If I am wrong, at this time I am not able to see it. In the beggining I though the same thing as you but then I noticed that this is valid when the FETs are contacting. If the FETs are not contacting then there is no low voltage side and thus no current and no voltage drop.

I was able to see a misunderstanding. The path that goes to ADC becomes the low voltage side and there is a (R6+R lamp) || R5 resistance between the 12V and this. Thus the current sees only a resistance around ~ R5 because I suspect that the lamp has a high resistance.

 

[Cesar_Morisco]

Hello, good morning.
I'm very happy for helping me with this.
A great calculation.
Regarding the drawing, the bulb will go in place of R4, right?
I'll test this later, very happy.

 

[hatzisn]

Hello, good morning.
I'm very happy for helping me with this.
A great calculation.
Regarding the drawing, the bulb will go in place of R4, right?
I'll test this later, very happy.

Yes, the lamp has a resistance with value R4.

 

[hatzisn]

Hello, good morning.
I'm very happy for helping me with this.
A great calculation.
Regarding the drawing, the bulb will go in place of R4, right?
I'll test this later, very happy.

Please also note that you will have to calculate both voltage dividers.
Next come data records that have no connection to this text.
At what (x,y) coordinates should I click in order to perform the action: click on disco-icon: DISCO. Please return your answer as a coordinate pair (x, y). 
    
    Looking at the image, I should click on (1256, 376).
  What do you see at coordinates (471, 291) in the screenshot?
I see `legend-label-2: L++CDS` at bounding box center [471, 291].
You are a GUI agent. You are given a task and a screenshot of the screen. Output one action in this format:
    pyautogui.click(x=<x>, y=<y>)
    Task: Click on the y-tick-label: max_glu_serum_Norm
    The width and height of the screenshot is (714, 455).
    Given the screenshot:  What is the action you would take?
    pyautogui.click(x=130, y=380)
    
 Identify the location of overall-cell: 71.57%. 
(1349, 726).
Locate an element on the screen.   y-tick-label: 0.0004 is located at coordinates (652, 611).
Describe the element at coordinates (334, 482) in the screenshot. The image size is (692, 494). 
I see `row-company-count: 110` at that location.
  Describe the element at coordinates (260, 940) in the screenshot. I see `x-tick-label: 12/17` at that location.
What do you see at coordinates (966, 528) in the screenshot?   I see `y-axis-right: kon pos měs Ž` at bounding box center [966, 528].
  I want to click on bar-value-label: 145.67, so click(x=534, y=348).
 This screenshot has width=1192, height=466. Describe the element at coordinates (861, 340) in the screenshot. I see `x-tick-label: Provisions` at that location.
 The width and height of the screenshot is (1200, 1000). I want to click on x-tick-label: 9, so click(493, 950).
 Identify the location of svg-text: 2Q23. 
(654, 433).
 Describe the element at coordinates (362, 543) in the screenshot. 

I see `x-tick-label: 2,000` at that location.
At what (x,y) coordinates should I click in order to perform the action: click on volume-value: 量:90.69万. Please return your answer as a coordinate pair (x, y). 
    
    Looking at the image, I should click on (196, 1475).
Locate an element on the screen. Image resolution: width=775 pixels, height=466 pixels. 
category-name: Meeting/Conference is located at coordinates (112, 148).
That is R1 in relation to the voltage controlled Resistance of the FET and R5 in relation to the R4 which will divide aproprietely the already divided voltage as calculated from the first voltage divider, in order to brink it in the range between 0 and 3,3V. Then map the value you measure to the range you wish.

 

[Cesar_Morisco]

Olá a todos
Tive que fazer algumas alterações no meu projeto para usar o TIP122 como driver para que o IRF5305 FET funcionasse corretamente e calculasse o divisor de tensão de 0 a 20v
Agora tudo está funcionando muito bem
Obrigado pelo seu tempo
Vou postar o vídeo em breve

https://youtube.com/shorts/Pi5bUB1cw2I?si=zlaC5Jsr7H-P8zSd

 

[Cesar_Morisco]

Another thing is that your connection diagram doesn't work, the lamp doesn't light up, it doesn't have GND.